A defesa de Luiz Phillipi Machado de Moraes Mourão informou que ele morreu na noite desta sexta-feira (6), em um hospital de Belo Horizonte. O falecimento foi registrado às 18h55, após médicos concluírem o protocolo que confirmou morte encefálica, iniciado ainda durante a manhã.
Mourão havia sido socorrido um dia antes depois de um episódio ocorrido enquanto estava sob custódia da Polícia Federal em Minas Gerais. Segundo a corporação, ele atentou contra a própria vida dentro da Superintendência Regional e precisou ser levado para atendimento hospitalar, onde permaneceu internado em estado grave.
O caso passou a ser apurado pela própria Polícia Federal, que instaurou um inquérito para esclarecer o que aconteceu dentro da unidade policial. O diretor-geral da instituição, Andrei Rodrigues, declarou que a movimentação na área onde o investigado estava foi registrada por câmeras de monitoramento.
Luiz Phillipi havia sido preso na Operação Compliance Zero, deflagrada na quarta-feira (4). A investigação mira um suposto esquema bilionário de fraudes financeiras que teria ligação com o Banco Master.
Nos relatórios da investigação, Mourão aparece como um dos integrantes do grupo suspeito. Ele seria responsável por tarefas consideradas estratégicas dentro do esquema, como monitoramento de pessoas, obtenção irregular de informações em sistemas restritos e intimidação de indivíduos vistos como obstáculos.

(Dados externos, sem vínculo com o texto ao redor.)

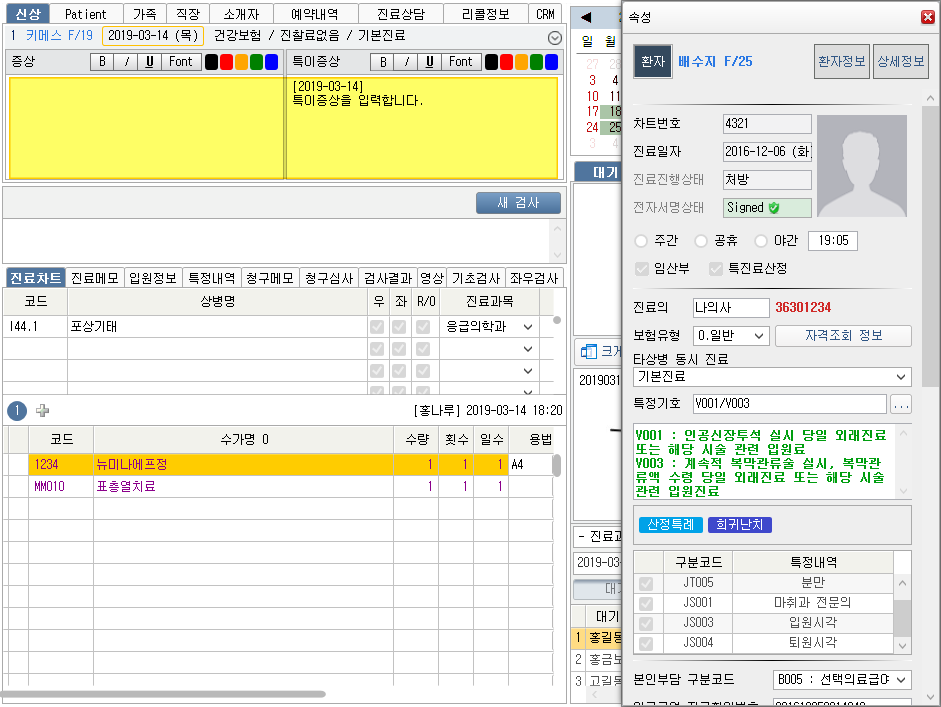Click the green Signed shield icon

774,208
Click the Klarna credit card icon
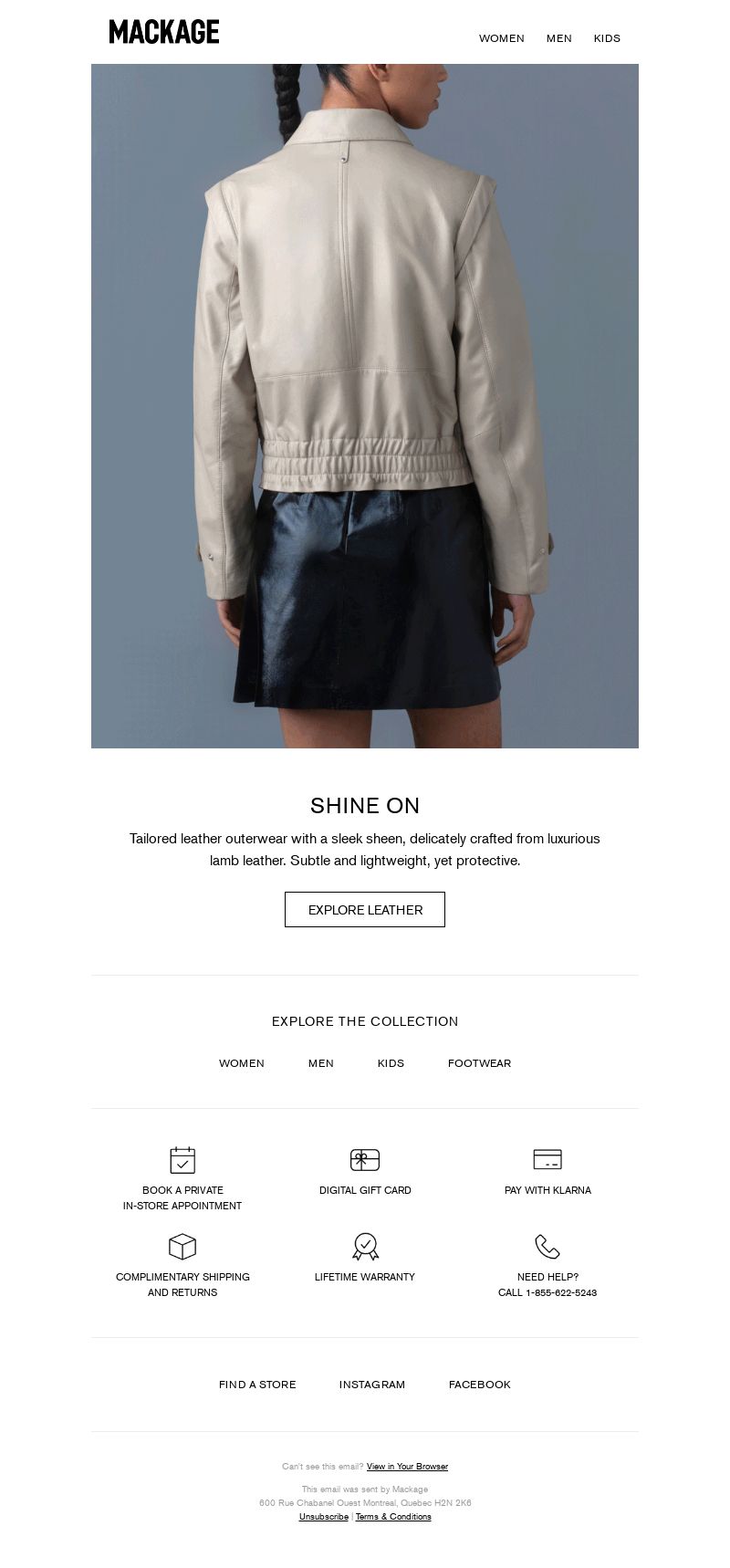Viewport: 730px width, 1568px height. point(548,1160)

Os investigadores também apontam proximidade com o banqueiro Daniel Vorcaro, citado como líder da organização criminosa. De acordo com as apurações, Mourão receberia cerca de R$ 1 milhão por mês pelos serviços prestados ao grupo.
Após a confirmação da morte, o corpo deverá passar por exames no Instituto Médico Legal, que ficará responsável pelos procedimentos periciais.